__Task prompt__.
Write out the records again exactly. Nothing should be dropped.
Start of Given data
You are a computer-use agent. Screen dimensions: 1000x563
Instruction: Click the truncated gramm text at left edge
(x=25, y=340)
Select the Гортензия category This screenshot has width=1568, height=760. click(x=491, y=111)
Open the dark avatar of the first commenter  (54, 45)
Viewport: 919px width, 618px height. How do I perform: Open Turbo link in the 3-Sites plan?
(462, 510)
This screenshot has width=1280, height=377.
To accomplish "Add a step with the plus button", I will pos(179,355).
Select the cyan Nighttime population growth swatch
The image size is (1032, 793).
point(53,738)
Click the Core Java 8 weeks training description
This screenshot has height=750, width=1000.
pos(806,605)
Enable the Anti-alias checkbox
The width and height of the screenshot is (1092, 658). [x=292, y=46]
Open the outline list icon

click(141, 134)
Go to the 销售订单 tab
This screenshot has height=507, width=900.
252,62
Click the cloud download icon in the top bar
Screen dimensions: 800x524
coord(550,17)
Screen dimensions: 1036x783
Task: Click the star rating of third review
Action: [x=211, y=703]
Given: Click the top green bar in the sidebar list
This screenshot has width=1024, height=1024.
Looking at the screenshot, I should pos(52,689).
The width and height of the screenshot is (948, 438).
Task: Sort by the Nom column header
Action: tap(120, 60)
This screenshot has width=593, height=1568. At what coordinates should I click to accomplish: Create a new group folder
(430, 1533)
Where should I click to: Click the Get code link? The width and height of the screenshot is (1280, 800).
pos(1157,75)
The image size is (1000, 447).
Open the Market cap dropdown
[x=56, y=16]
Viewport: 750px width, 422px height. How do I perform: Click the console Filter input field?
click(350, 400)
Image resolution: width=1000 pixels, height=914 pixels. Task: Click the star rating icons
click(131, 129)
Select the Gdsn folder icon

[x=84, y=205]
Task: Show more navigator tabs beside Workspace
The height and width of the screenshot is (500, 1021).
End of Given data
__Written answer__.
You are a computer-use agent. Screen dimensions: 1000x563
Instruction: Click the truncated gramm text at left edge
(x=25, y=340)
Select the Гортензия category This screenshot has width=1568, height=760. click(x=491, y=111)
Open the dark avatar of the first commenter  (54, 45)
Viewport: 919px width, 618px height. How do I perform: Open Turbo link in the 3-Sites plan?
(462, 510)
This screenshot has width=1280, height=377.
To accomplish "Add a step with the plus button", I will pos(179,355).
Select the cyan Nighttime population growth swatch
The image size is (1032, 793).
point(53,738)
Click the Core Java 8 weeks training description
This screenshot has height=750, width=1000.
pos(806,605)
Enable the Anti-alias checkbox
The width and height of the screenshot is (1092, 658). [x=292, y=46]
Open the outline list icon

click(141, 134)
Go to the 销售订单 tab
This screenshot has height=507, width=900.
252,62
Click the cloud download icon in the top bar
Screen dimensions: 800x524
coord(550,17)
Screen dimensions: 1036x783
Task: Click the star rating of third review
Action: [x=211, y=703]
Given: Click the top green bar in the sidebar list
This screenshot has width=1024, height=1024.
Looking at the screenshot, I should pos(52,689).
The width and height of the screenshot is (948, 438).
Task: Sort by the Nom column header
Action: tap(120, 60)
This screenshot has width=593, height=1568. At what coordinates should I click to accomplish: Create a new group folder
(430, 1533)
Where should I click to: Click the Get code link? The width and height of the screenshot is (1280, 800).
pos(1157,75)
The image size is (1000, 447).
Open the Market cap dropdown
[x=56, y=16]
Viewport: 750px width, 422px height. How do I perform: Click the console Filter input field?
click(350, 400)
Image resolution: width=1000 pixels, height=914 pixels. Task: Click the star rating icons
click(131, 129)
Select the Gdsn folder icon

[x=84, y=205]
Task: Show more navigator tabs beside Workspace
The height and width of the screenshot is (500, 1021).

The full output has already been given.